* SOURCE DATA:
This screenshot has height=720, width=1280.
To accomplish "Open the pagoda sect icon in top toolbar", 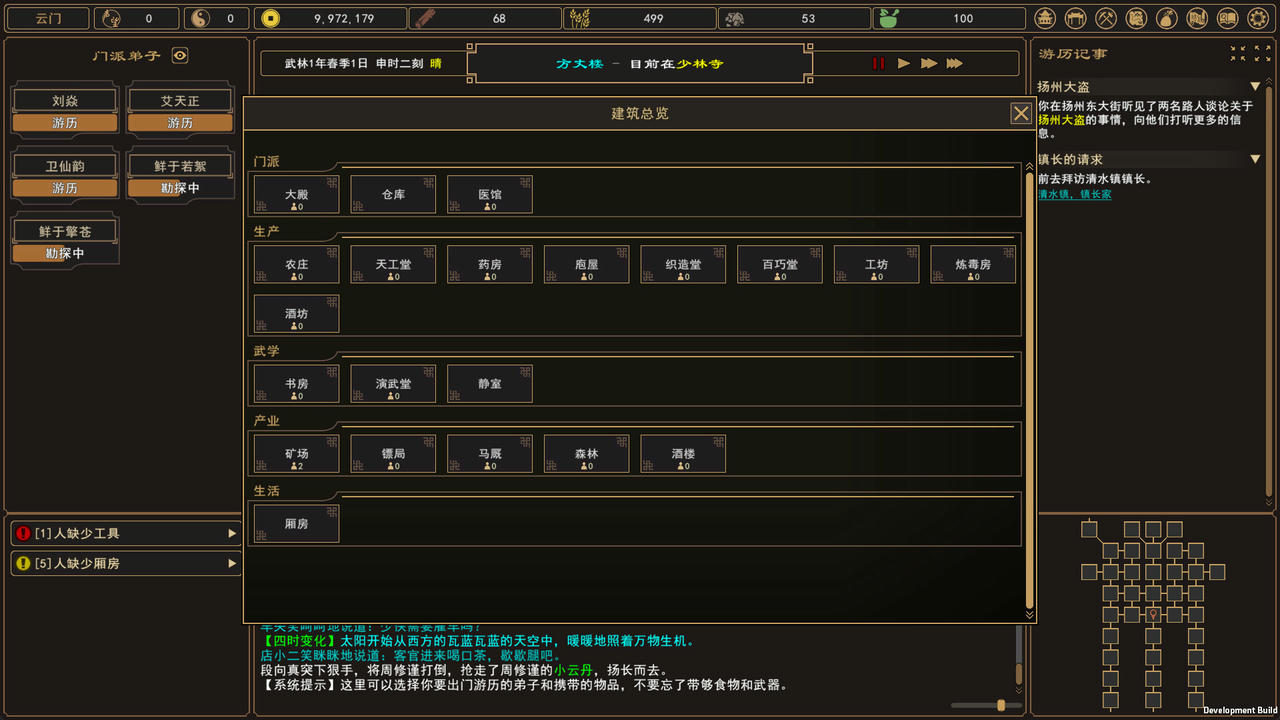I will pyautogui.click(x=1045, y=18).
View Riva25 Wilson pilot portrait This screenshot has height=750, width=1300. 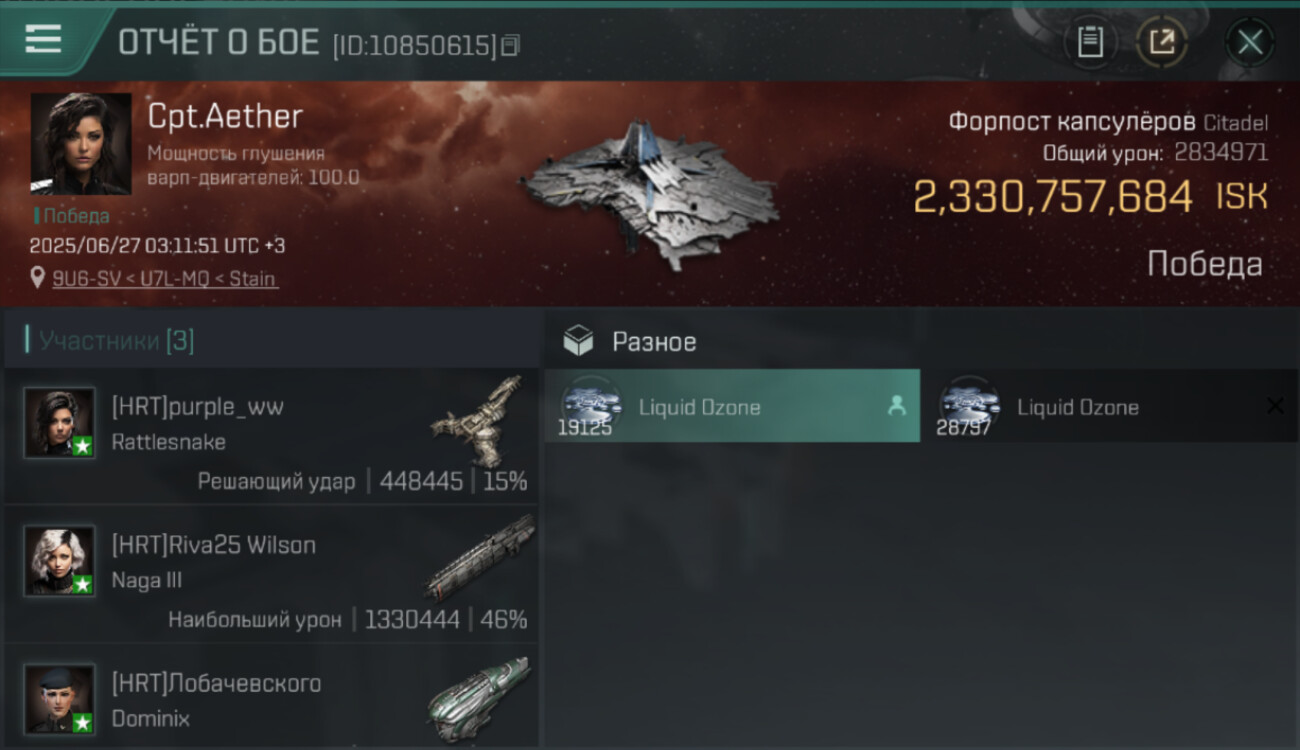(x=60, y=561)
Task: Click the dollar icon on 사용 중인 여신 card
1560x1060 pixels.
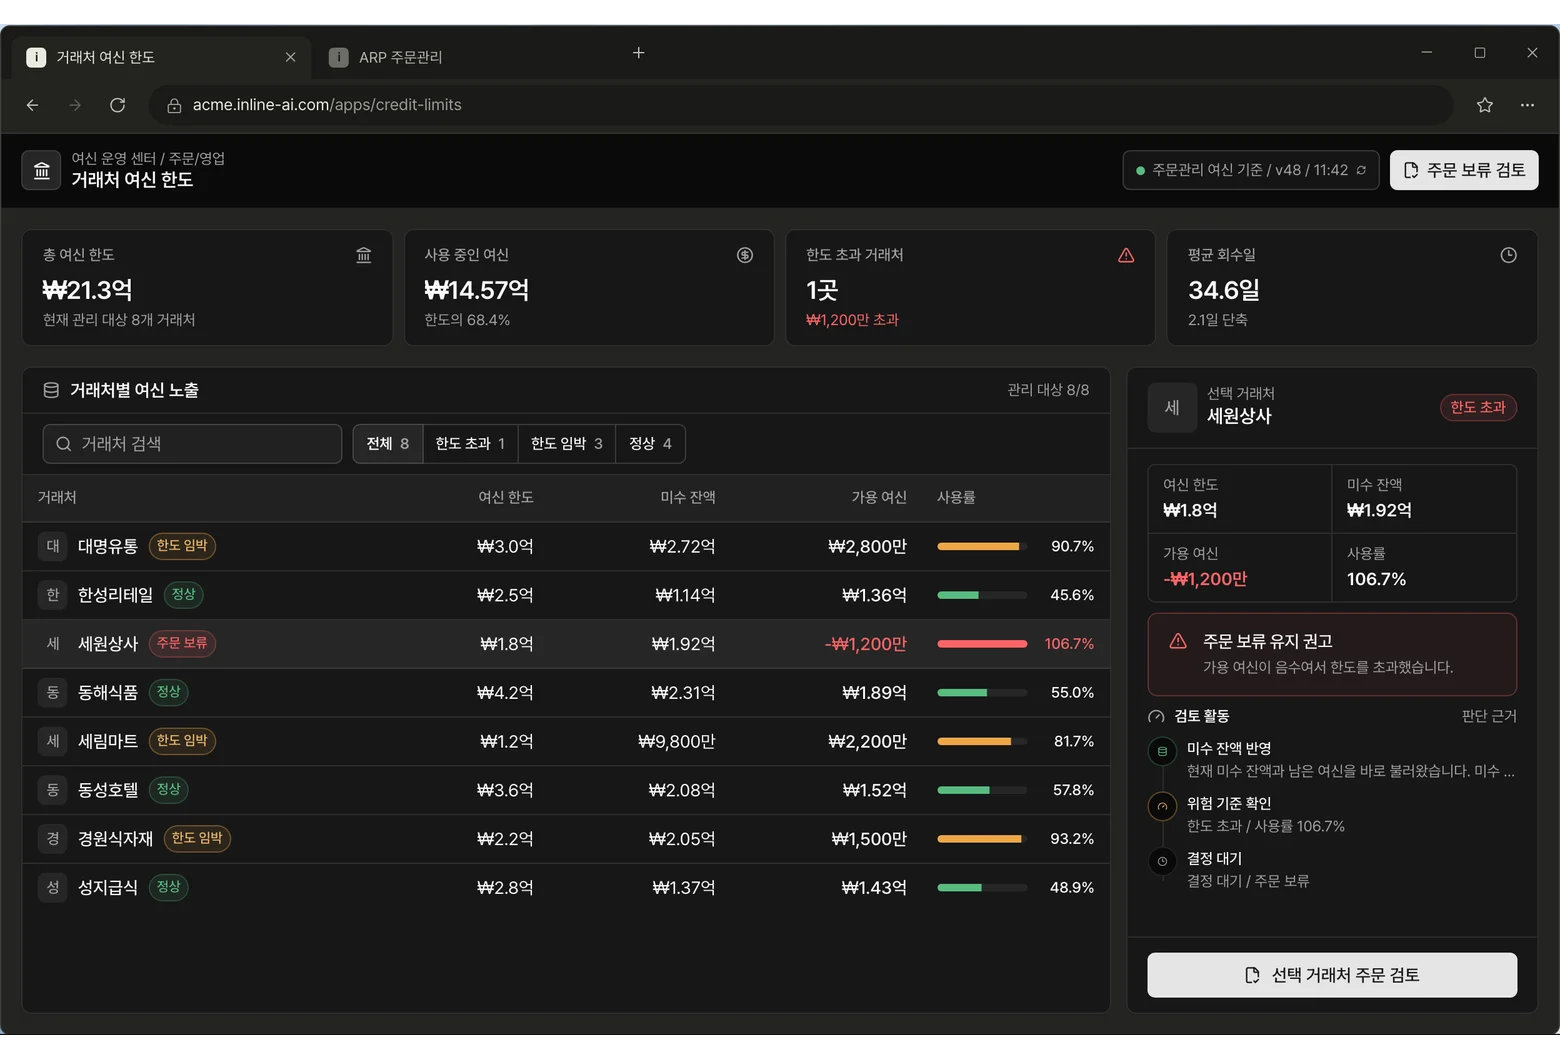Action: pos(745,255)
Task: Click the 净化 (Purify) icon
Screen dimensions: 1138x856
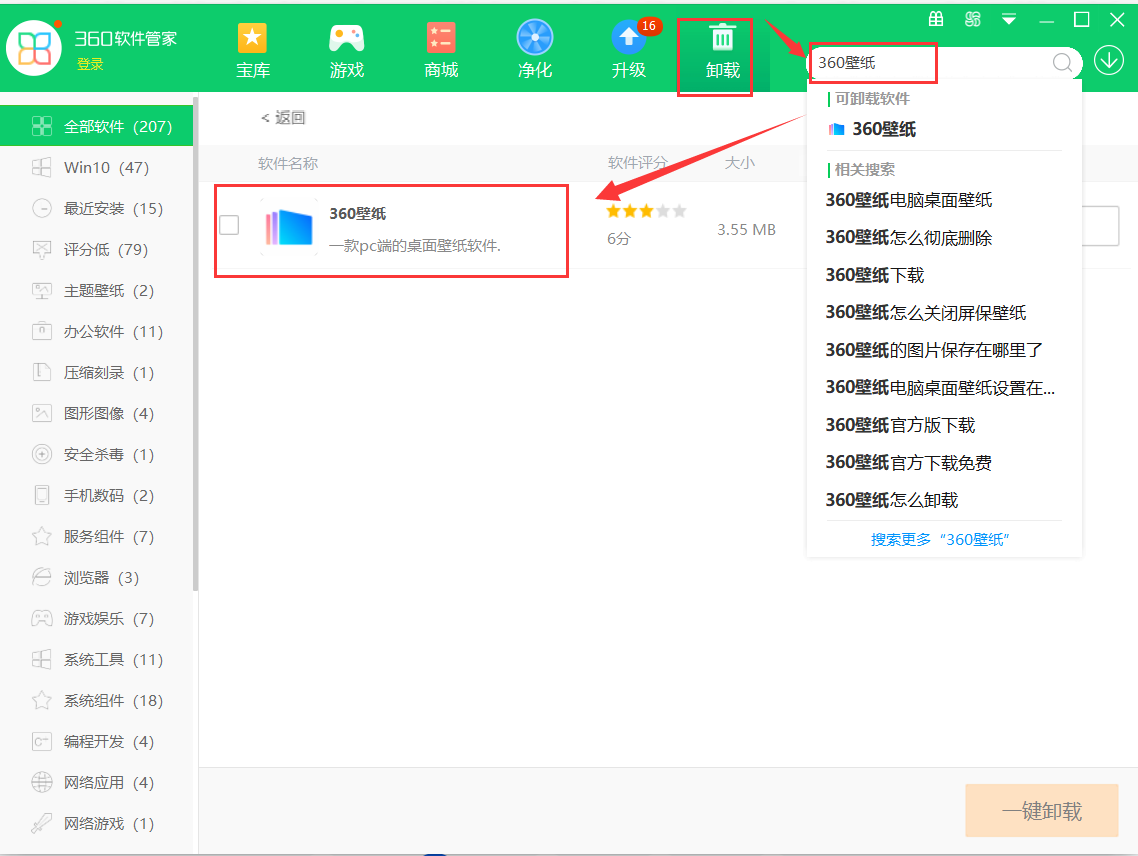Action: pos(534,47)
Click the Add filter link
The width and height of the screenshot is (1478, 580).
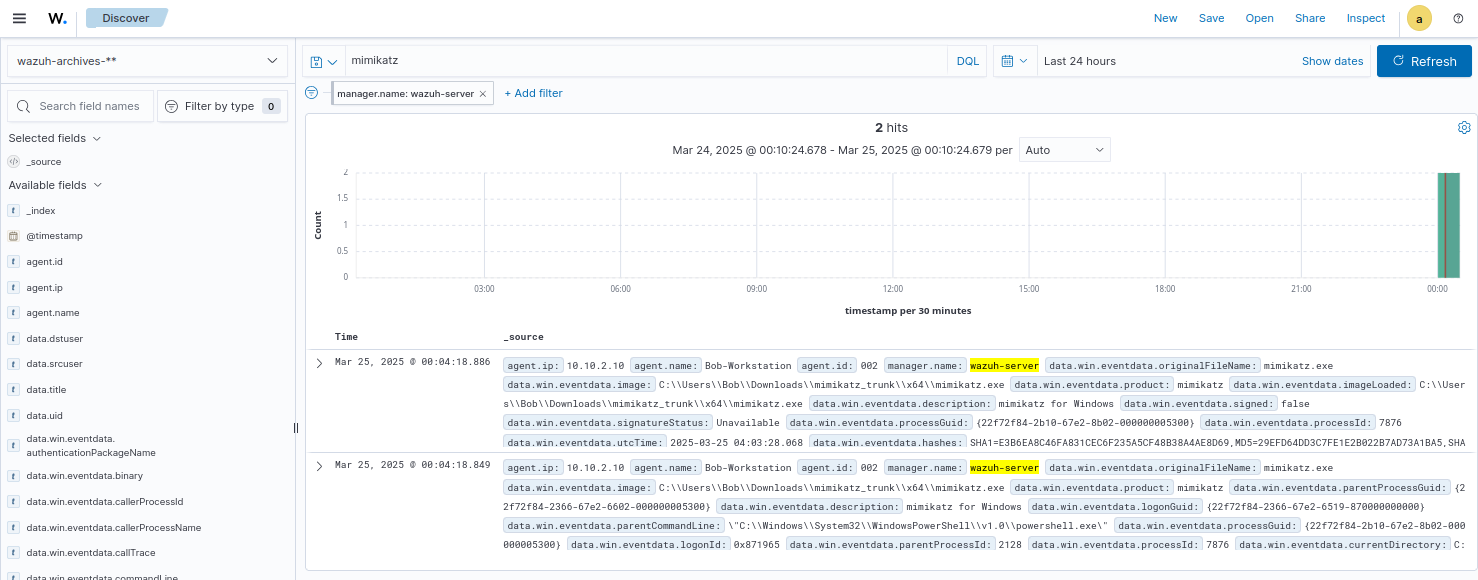click(533, 93)
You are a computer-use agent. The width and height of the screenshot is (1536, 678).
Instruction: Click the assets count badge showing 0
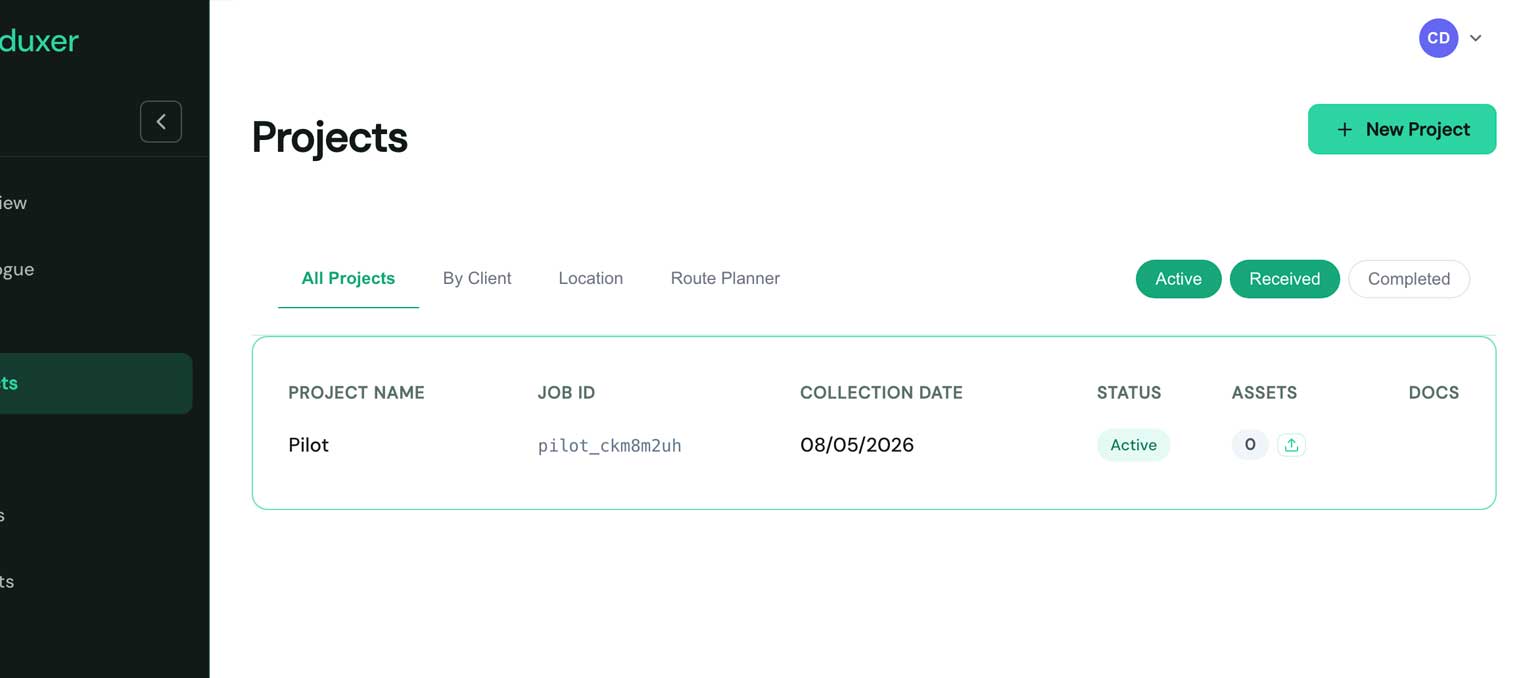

* EXERCISE DETAILS: Update the items from the line containing "Task: Click the dollar icon on 사용 중인 여신 card" down to the line containing "click(533, 93)", replacing "icon" with "button" and leaving everything else unchanged. Leave the pictures out of your answer.

* EXPECTED ANSWER:
Task: Click the dollar button on 사용 중인 여신 card
1560x1060 pixels.
Action: pos(745,255)
Task: Click the 净化 (Purify) button
Screen dimensions: 1138x856
Action: pos(534,47)
Click the Add filter link
The width and height of the screenshot is (1478, 580).
click(533, 93)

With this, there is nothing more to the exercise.